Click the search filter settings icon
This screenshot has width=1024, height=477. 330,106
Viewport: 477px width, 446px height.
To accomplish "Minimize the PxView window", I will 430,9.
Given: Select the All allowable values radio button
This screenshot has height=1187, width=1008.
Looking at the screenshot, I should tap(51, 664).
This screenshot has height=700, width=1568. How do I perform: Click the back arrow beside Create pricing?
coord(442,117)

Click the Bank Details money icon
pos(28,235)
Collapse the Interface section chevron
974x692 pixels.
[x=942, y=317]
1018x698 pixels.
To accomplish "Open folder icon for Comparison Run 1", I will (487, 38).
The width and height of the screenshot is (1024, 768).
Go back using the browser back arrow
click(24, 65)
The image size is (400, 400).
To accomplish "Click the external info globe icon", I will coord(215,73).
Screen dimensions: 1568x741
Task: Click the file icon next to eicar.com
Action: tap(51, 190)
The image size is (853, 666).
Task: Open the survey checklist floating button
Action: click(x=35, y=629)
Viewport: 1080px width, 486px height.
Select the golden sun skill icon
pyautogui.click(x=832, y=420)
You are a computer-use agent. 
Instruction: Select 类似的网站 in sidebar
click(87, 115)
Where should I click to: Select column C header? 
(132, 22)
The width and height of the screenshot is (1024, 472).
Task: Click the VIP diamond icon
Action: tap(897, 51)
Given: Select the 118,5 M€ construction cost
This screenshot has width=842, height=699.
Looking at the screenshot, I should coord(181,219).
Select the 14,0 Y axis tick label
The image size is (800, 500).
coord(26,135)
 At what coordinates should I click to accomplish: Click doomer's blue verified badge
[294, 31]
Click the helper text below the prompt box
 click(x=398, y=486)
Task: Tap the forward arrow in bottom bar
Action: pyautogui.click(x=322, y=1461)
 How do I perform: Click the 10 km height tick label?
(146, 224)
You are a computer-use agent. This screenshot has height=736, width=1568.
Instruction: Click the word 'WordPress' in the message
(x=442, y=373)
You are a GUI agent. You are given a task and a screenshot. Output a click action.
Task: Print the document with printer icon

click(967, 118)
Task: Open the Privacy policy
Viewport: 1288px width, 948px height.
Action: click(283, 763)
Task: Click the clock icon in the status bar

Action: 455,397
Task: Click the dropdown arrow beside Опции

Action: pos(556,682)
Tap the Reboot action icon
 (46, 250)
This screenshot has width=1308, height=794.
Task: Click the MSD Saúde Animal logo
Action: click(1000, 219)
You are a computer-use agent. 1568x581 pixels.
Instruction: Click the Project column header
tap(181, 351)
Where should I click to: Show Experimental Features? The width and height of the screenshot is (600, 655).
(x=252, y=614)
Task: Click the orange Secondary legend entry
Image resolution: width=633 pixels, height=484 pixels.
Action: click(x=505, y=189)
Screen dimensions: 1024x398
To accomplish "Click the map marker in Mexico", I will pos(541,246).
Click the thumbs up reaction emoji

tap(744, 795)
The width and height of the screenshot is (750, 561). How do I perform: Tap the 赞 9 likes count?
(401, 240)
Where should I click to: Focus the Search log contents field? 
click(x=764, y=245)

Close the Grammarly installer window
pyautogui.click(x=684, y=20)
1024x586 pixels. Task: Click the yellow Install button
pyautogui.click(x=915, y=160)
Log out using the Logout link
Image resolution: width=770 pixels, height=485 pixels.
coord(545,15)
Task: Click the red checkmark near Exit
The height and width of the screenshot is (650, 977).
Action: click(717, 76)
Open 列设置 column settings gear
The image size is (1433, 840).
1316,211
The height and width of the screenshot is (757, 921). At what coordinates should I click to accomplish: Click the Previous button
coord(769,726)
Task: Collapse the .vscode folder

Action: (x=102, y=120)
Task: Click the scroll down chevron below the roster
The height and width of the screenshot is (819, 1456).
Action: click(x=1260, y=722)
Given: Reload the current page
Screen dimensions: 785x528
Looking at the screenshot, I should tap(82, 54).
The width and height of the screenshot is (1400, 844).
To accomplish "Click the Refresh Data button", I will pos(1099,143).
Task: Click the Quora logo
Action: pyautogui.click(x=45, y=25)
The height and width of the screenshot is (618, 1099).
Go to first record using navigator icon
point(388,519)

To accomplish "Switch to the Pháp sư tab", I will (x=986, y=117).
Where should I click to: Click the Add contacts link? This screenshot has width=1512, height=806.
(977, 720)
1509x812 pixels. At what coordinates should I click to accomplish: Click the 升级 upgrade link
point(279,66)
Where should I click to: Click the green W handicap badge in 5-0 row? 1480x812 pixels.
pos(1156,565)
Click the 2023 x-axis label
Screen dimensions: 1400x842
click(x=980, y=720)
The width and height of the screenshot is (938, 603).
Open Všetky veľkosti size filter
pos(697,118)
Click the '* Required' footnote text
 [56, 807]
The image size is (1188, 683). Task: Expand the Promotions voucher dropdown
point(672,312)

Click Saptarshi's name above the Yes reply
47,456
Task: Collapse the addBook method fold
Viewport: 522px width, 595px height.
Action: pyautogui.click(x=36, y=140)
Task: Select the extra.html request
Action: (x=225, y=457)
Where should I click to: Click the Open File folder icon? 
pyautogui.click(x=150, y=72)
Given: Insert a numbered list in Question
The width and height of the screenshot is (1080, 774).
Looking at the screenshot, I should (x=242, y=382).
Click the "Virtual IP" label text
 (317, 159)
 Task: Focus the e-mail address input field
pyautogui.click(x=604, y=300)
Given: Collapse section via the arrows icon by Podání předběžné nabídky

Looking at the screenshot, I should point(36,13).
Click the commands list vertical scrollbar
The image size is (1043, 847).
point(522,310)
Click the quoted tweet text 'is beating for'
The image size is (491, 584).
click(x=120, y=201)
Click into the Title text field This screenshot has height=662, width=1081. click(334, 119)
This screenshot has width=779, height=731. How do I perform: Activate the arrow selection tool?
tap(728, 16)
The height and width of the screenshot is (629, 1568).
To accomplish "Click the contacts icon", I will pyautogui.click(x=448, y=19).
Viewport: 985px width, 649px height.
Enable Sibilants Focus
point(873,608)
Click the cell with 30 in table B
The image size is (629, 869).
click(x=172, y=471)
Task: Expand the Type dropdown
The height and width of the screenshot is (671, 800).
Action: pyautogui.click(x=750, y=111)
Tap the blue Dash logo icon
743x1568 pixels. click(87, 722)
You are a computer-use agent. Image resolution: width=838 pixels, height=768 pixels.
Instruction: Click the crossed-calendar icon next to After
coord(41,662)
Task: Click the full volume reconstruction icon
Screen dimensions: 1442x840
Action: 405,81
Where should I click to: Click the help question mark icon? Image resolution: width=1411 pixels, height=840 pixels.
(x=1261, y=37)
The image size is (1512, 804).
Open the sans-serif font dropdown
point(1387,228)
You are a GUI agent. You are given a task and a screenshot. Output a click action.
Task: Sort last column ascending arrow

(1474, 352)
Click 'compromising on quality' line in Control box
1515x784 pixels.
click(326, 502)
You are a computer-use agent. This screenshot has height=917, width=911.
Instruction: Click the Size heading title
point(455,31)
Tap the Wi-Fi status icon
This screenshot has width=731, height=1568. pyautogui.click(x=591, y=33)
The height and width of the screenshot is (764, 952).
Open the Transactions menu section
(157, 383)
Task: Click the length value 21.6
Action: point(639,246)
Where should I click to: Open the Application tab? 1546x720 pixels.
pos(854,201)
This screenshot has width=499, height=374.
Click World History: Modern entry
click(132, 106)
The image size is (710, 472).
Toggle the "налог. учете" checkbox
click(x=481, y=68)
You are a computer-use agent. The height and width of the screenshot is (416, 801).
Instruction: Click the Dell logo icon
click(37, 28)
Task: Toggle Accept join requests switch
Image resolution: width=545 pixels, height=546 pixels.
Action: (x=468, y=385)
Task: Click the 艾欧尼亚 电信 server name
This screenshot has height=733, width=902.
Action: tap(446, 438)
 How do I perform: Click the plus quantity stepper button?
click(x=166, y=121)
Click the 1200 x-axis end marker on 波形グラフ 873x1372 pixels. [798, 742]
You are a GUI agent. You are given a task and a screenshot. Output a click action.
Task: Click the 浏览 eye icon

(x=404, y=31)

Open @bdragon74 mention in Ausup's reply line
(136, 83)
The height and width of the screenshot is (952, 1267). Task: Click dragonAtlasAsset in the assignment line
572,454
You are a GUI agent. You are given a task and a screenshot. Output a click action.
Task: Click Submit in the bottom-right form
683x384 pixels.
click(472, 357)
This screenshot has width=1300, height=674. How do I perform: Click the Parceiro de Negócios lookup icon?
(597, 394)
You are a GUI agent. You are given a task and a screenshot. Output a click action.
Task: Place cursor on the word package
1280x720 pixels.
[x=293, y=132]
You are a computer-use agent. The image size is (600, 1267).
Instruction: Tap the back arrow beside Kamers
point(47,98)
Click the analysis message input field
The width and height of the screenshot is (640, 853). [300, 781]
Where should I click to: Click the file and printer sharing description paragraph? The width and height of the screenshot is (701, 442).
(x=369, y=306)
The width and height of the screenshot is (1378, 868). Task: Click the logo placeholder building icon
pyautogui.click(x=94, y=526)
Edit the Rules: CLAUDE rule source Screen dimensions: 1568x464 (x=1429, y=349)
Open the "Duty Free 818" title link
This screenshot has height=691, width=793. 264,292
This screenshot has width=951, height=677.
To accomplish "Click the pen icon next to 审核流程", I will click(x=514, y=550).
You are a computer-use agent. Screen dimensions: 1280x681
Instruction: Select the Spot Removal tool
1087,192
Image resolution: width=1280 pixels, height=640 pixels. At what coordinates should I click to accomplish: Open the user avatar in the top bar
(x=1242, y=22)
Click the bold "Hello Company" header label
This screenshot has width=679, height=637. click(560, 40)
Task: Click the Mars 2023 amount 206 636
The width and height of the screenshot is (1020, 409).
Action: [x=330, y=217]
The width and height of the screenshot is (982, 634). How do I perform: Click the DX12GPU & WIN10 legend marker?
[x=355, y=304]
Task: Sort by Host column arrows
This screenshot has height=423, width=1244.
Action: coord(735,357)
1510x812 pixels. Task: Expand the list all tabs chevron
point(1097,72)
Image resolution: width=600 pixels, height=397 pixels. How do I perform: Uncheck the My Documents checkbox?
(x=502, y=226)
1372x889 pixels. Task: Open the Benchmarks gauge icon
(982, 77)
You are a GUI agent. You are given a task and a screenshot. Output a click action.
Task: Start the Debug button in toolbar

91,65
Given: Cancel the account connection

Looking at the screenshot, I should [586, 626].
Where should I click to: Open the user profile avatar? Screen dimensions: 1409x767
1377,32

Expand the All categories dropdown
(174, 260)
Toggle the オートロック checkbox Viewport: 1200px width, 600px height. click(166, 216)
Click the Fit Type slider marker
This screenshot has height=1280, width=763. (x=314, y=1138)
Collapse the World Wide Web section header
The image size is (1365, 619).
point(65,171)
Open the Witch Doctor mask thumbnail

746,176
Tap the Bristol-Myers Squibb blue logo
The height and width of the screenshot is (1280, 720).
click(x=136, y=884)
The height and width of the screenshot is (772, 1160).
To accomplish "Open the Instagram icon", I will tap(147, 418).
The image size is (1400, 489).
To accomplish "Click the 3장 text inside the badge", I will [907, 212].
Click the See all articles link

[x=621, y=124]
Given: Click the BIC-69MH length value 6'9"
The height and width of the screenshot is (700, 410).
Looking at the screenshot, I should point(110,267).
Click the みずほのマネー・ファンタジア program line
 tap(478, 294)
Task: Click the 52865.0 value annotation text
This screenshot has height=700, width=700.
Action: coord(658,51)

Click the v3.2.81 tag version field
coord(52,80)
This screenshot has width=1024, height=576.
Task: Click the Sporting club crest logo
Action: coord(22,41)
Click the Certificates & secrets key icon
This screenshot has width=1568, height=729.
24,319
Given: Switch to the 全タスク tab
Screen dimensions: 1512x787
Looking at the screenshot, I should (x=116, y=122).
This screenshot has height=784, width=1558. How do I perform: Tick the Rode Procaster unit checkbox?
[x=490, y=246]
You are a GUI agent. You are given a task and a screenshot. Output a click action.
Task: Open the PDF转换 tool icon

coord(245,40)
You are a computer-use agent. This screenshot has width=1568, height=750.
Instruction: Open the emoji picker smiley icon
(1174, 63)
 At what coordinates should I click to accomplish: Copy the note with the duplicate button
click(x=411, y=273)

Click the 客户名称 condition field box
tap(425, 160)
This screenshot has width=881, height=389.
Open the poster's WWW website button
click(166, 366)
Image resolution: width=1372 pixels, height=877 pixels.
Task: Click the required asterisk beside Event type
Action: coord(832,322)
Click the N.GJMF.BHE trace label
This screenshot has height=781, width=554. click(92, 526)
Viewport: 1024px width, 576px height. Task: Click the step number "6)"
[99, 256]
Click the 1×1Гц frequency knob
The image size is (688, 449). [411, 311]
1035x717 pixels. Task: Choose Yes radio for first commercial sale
┄┄┄┄┄┄┄┄┄┄┄┄┄┄┄┄┄┄┄┄
Each line in the listing that contains "computer" should be returned.

You are a computer-use agent. 
You are a computer-use agent. This screenshot has height=736, width=1568.
You are a computer-use agent. 1568x581 pixels.
You are a computer-use agent. Image resolution: width=838 pixels, height=768 pixels.
You are a computer-use agent. This screenshot has height=917, width=911.
You are a computer-use agent. The height and width of the screenshot is (416, 801).
You are a computer-use agent. The image size is (600, 1267).
You are a computer-use agent. Screen dimensions: 1280x681
You are a computer-use agent. This screenshot has width=1568, height=750.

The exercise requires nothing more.